3 The SURE Approach with Soft Thresholding

Donoho and Johnstone [11] have developed a wavelet-based denoising method, denoted by SureShrink, which is based on adaptively choosing threshold values \(\lambda _j \,\) at every resolution level j with soft thresholding. Given a set \(\left\{ {X_1 ,\ldots ,X_p } \right\} \) of statistically independent random variables normally distributed as \(X_i \sim N\left( {\mu _i ,1} \right) \) for \(i=1,\ldots \,,\,{p}\), the estimator of the mean vector of the clean signal \(\mu \) denoted by \({\hat{\mu }} \) is defined by

$$\begin{aligned} \hat{\mu } =X+g\left( X \right) , \end{aligned}$$
(5)

where \(g=\left( {g_i } \right) _{i=1}^p \) is a function from \(\mathcal{R}^{p}\) into \(\mathcal{R}^{p}\). Stein showed that for a weakly differentiable \(g\left( X \right) \), one has:

$$\begin{aligned} E_\mu \left\{ \left| \left| \hat{\mu } \left( X \right) -\mu \right| \right| ^{2} \right\} =\,p+E_\mu \left\{ {\left| \left| g\left( X \right) \right| \right| ^{2}+2\nabla .g\left( X \right) } \right\} , \end{aligned}$$
(6a)

where \(\nabla .g\left( X \right) \) is the divergence of vector \(g\left( X \right) \) defined by \(\nabla .g\left( X \right) \equiv \mathop \sum \nolimits _{i=1}^p \frac{\partial g_i }{\partial X_i }\). One can infer—from the above equation—that the quantity

$$\begin{aligned} \hbox {SURE}\left( {\lambda ;X} \right) =\,p+\left| \left| g\left( X \right) \right| \right| ^{2}+2\nabla .g\left( X \right) \end{aligned}$$
(6b)

is an unbiased estimate of the risk: \(E_\mu \left\{ \parallel {\hat{\mu } \left( X \right) -\mu \parallel ^{2}} \right\} =E_\mu \left\{ {\hbox {SURE}\left( {\lambda ;X} \right) } \right\} \).

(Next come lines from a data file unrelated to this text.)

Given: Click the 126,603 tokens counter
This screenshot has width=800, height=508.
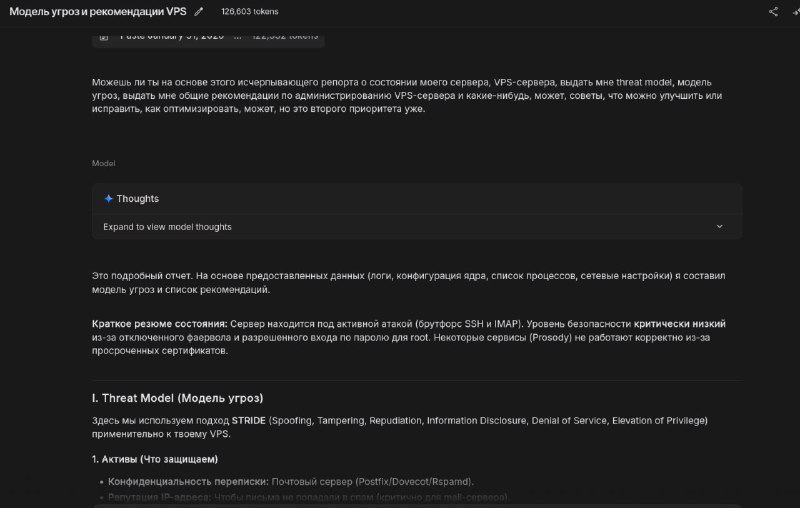Looking at the screenshot, I should 250,11.
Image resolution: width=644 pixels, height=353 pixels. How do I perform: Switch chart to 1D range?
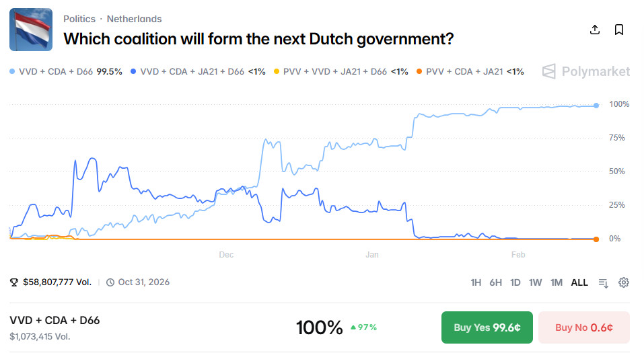(x=515, y=282)
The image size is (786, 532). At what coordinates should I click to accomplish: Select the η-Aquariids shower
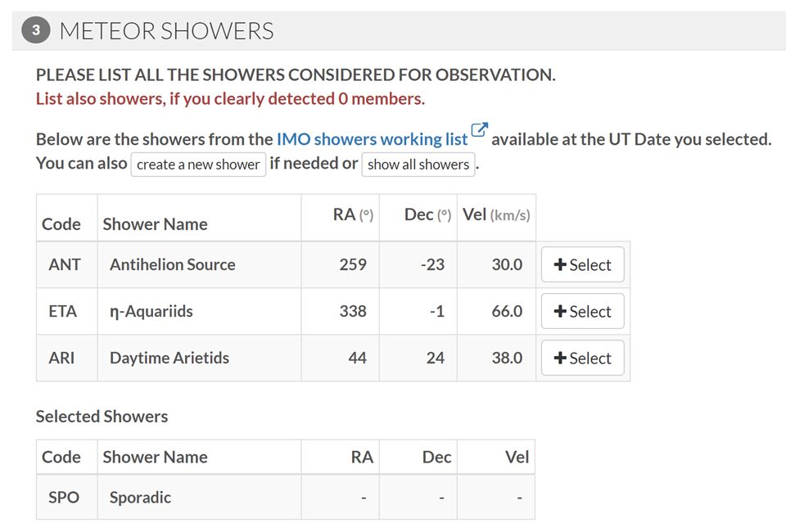click(582, 312)
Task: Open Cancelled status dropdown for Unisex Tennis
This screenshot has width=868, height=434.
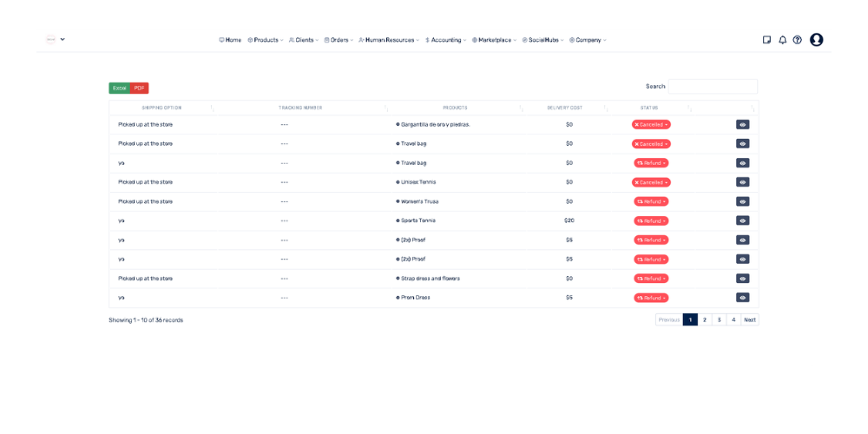Action: [x=651, y=182]
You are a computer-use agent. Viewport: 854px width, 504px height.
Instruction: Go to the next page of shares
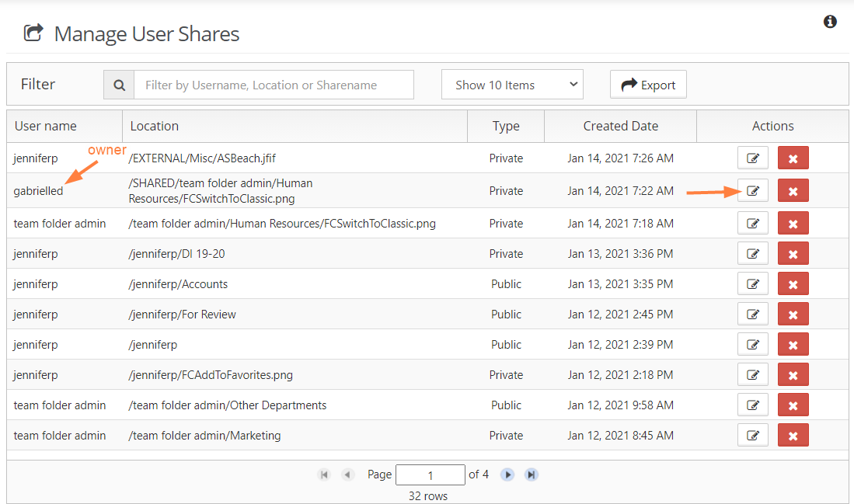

For the soft threshold estimator \(\hat{\mu } _i \left( X \right) =\eta _\mathrm{S} \left( {X_i ,{\lambda }} \right) \) [11], the function \(g_i \left( X \right) \) is defined by:

$$\begin{aligned} g_i \left( X \right) =-X_i I\left( i \right) -\lambda \,\hbox {sgn}\left( {X_i } \right) I^{\prime }\left( i \right) ,\, \end{aligned}$$
(7)

where \(I\left( i \right) \) and \(I^{\prime }\left( i \right) \) are, respectively, the set indicator functions of the sets \(\mathcal{I}=\left\{ {i:\left| {X_i } \right| \le \lambda } \right\} \) and \(\mathcal{I}^{{\prime }}=\left\{ {i:\left| {X_i } \right| >\lambda } \right\} \) and \({\lambda }\) is a scalar threshold. The above equation implies that \(\frac{\partial g_i }{\partial X_i }=-I\left( i \right) \) and consequently

$$\begin{aligned} \nabla .g\left( X \right) =\mathop \sum \limits _{i\in \mathcal{I}} -1=-\#\mathcal{I}, \end{aligned}$$
(8)

where #A denotes the cardinality of set A. Since (7) implies that \(\parallel g\left( X \right) \parallel ^{2}=\mathop \sum \nolimits _{i=1}^p [\hbox {min}(\left| {X_i } \right| ,\lambda )]^{2}\), the SURE function of (6b) reduces to:

$$\begin{aligned} \hbox {SURE}\left( {\lambda ;X} \right) =p-2\,\#\,\mathcal{I}+\,\sum \limits _{i=1}^p [\hbox {min}(\left| {X_i } \right| ,\lambda )]^{2}. \end{aligned}$$
(9)

Consequently, the problem of minimizing the MSE function reduces to that of minimizing \(\hbox {SURE}\left( {\lambda ;X} \right) \) in order to obtain the optimal threshold \(\lambda .\,\) Extending this principle to the entire set of resolution levels, at each level j, an expression for the SURE threshold \(\lambda _j^\mathrm{s} \) is given by:

$$\begin{aligned} \lambda _j^\mathrm{s} ={\mathop {\arg {\min }}\limits _{0\le \lambda \le \lambda _j^\mathrm{U} }} \, \hbox {SURE}\,\left( {\lambda ,\hat{\mathbf{d}} _j } \right) ,\, \quad j=j_0 ,\ldots ,J-1, \end{aligned}$$
(10)

where \(\lambda _j^\mathrm{U} =\hat{\sigma }\sqrt{2\ln 2^{j}}\) is the level-wise universal threshold [8], \(\hat{\sigma }\) is a robust estimate of the noise level, and \(\hat{\mathbf{d}} _j \) is the vector of empirical wavelet coefficients at level j whose elements are \(\hat{d}_{jk} \), \(k=\,0,\ldots ,2^{j}-1\). The main advantage of the SURE threshold is that when the underlying function has jump discontinuities, the reconstructed signal has no artifacts at the location near discontinuity.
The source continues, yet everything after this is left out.